Despite his small-town roots, he has traveled the world and speaks several languages. More than one of his trips took him into intense conflict zones in Nicaragua and Colombia as well as on ocean crossings on small sailboats. So it meant something to me when his big brown eyes got even bigger and he said gently, “It sounds like you grew up in a war zone.”
Hmmm. I never thought of my life that way, but I could see why someone else would.
When I had that exchange with J., I was almost eight years old—a bit too old to admit that I still loved Mister Rogers’ Neighborhood, I thought. The serenity in the Neighborhood of Make-Believe was like a meditative state that I could retreat to when I needed to abide my introverted tendencies.
Funny enough, my life did have elements of Mister Rogers’s neighborhood. Despite the trauma caused by losing people and places I loved, I never felt unsafe as a child in Hunts Point.
Safety—not the first thing that the South Bronx would bring to mind when anyone who knew about the South Bronx would think about it. But as a little kid, the blocks around my house were the beginning and end of my own happy universe.
My life was going to school and soaking up all the knowledge I could from my favorite teachers, running home, doing my homework, putting on my play clothes, and then playing street games like double Dutch, skelsies, and stickball with my friends in the middle of the street outside our houses, grudgingly moving out of the way when cars needed to pass. And there were the occasional packs of roving stray dogs that were a little scary at times.

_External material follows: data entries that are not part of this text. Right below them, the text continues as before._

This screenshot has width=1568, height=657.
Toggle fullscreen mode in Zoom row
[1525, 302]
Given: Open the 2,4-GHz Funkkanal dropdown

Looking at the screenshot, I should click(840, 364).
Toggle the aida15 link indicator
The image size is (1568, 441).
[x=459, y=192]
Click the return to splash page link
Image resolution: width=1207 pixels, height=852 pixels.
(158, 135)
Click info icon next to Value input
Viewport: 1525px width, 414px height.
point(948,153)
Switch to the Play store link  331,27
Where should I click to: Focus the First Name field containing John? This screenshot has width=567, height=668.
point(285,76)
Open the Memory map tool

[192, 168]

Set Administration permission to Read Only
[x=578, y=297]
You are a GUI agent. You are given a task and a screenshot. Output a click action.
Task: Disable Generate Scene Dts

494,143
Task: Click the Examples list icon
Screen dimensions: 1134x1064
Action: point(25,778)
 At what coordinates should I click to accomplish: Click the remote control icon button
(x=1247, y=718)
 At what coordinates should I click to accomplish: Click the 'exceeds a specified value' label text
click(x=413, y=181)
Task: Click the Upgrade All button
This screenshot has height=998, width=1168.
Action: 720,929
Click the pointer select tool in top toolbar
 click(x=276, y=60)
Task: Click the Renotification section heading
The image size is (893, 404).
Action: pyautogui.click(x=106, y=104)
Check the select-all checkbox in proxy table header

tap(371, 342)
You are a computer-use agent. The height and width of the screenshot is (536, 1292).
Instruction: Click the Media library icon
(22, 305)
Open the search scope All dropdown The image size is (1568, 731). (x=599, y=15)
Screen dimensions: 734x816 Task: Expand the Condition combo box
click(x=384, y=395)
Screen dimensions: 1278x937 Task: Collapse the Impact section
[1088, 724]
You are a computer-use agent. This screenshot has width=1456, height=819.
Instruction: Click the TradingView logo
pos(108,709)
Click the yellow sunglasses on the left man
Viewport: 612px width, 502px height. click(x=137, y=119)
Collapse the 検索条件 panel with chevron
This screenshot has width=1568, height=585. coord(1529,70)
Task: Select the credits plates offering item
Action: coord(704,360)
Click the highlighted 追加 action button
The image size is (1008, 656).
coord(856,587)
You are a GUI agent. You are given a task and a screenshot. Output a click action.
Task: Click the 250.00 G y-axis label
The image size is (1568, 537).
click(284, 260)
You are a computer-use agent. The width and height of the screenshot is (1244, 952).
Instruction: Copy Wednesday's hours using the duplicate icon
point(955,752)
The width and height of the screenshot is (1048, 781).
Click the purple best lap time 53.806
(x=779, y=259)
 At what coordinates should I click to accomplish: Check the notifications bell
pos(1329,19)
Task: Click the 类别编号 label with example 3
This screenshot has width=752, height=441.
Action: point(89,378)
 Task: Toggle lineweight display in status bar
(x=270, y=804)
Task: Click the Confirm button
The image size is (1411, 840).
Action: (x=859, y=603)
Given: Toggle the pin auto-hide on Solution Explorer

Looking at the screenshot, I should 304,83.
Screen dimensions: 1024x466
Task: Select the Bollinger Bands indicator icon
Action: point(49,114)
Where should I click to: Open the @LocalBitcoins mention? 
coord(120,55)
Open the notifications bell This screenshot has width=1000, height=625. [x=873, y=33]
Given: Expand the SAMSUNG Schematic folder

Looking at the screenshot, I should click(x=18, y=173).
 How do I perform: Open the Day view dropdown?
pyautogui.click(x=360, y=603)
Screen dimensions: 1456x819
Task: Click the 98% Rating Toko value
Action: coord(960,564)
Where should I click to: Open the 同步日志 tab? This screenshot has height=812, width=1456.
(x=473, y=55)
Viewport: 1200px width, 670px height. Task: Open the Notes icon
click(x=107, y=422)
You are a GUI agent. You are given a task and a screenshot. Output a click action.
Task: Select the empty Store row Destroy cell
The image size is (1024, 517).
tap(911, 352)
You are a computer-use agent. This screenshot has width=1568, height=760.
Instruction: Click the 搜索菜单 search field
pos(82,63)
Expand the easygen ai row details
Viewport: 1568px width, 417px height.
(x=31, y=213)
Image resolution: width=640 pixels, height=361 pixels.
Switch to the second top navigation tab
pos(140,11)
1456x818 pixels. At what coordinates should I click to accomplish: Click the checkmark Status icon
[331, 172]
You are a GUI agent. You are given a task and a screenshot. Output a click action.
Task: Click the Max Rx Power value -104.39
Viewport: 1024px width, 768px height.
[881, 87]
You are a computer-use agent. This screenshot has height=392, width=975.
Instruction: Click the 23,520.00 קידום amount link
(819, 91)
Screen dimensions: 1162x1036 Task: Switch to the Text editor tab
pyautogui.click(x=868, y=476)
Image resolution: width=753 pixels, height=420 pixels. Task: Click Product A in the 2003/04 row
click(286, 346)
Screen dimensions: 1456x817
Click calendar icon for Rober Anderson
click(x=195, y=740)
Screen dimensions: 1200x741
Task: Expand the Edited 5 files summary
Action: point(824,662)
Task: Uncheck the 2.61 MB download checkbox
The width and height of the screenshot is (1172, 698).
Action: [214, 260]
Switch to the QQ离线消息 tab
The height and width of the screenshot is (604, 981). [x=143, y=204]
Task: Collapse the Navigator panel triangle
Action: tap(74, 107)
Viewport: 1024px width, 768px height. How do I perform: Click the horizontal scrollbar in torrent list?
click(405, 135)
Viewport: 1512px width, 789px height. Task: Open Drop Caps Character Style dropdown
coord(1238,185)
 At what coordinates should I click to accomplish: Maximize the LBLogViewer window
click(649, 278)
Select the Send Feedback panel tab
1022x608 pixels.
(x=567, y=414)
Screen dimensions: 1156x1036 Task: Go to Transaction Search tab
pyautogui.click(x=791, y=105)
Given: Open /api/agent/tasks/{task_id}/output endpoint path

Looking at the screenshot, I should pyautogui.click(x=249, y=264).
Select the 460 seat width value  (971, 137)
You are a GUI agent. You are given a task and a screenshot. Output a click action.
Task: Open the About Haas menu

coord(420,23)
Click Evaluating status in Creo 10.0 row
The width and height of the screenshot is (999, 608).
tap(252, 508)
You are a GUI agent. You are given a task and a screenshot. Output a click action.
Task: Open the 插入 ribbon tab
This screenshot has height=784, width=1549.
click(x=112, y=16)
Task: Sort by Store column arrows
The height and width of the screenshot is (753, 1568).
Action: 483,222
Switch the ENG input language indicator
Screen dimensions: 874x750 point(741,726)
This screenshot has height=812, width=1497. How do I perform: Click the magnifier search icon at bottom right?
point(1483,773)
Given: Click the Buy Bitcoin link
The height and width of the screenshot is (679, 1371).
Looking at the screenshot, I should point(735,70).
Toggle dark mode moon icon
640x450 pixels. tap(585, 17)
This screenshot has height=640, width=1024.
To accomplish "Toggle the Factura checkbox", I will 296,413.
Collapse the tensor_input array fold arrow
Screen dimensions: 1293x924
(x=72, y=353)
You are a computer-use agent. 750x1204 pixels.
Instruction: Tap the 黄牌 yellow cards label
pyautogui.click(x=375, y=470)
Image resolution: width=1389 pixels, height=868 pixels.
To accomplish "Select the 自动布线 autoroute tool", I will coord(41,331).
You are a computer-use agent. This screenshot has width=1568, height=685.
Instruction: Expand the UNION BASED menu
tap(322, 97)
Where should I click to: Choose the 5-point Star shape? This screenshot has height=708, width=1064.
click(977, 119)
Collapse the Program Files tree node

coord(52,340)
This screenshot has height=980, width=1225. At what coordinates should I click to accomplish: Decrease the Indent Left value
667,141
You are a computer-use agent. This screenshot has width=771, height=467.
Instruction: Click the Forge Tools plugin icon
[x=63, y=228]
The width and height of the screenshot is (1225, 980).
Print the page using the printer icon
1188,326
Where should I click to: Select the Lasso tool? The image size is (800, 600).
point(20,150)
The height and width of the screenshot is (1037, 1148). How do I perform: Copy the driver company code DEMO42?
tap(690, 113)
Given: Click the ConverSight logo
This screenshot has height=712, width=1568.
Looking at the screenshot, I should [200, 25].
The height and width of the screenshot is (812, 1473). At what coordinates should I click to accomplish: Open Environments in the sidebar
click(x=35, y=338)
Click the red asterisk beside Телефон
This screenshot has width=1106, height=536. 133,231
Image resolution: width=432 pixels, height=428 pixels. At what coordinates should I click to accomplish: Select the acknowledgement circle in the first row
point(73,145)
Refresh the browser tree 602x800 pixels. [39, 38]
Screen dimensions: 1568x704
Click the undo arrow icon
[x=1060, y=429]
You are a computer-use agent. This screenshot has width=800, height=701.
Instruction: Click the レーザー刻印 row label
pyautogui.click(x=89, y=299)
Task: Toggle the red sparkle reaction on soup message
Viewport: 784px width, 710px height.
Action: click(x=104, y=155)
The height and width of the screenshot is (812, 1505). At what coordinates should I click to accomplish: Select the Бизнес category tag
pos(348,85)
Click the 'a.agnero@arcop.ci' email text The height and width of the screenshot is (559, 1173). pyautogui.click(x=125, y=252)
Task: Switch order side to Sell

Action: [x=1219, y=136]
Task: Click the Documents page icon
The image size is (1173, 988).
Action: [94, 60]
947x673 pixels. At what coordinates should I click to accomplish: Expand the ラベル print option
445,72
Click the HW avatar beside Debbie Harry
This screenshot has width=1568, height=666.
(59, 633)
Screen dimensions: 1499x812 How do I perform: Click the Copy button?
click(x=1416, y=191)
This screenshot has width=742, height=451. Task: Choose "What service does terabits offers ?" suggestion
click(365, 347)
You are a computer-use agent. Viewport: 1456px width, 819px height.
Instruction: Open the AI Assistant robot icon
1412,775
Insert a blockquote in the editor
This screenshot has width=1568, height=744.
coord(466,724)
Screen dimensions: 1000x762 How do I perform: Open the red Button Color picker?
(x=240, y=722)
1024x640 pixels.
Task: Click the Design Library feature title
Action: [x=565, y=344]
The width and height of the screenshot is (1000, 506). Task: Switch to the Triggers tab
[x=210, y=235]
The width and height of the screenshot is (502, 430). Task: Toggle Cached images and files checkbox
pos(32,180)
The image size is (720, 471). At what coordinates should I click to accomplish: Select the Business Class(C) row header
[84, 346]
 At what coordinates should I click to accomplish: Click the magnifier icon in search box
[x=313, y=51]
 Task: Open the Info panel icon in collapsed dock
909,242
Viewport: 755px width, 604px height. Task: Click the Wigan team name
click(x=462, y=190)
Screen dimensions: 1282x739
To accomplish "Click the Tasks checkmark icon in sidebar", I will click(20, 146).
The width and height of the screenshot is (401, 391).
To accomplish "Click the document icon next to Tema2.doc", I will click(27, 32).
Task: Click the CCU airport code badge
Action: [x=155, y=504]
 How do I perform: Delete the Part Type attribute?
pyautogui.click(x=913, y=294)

I remember that when it started to get dark, the mothers on the block would call their kids inside for dinner. My mom had a particular whistle that I can remember to this day: two identical short tones and then a sharper, even shorter one.
I was the youngest of ten kids. My father was twenty-one years older than my mom.
When they married, he had three sons about her age and she had three kids under six years old. After my dad moved my mom and her kids to Hunts Point, they had four more together. We were the ghetto Brady Bunch.
By the time I was born, six of us kids still lived at home and we all sat down to dinner together, frequently joined by friends and neighbors from far and wide. Our home was a happy sanctuary to me and many others.
Daddy was a news junkie, often flipping between the three major networks available at that time in case there were different takes on the news. There really weren’t.
Even though we now have many more opportunities to find out about current events, and they are increasingly polarized by both progressive and conservative media outlets, it never ceases to amaze me about how the same news stories get recycled over and over again. It was the same back then.
Figures 1 and 2 show the kind of images that appeared on the nightly news programs that I watched with my dad. This is how I learned that my neighborhood was nationally known as the poster child for urban blight.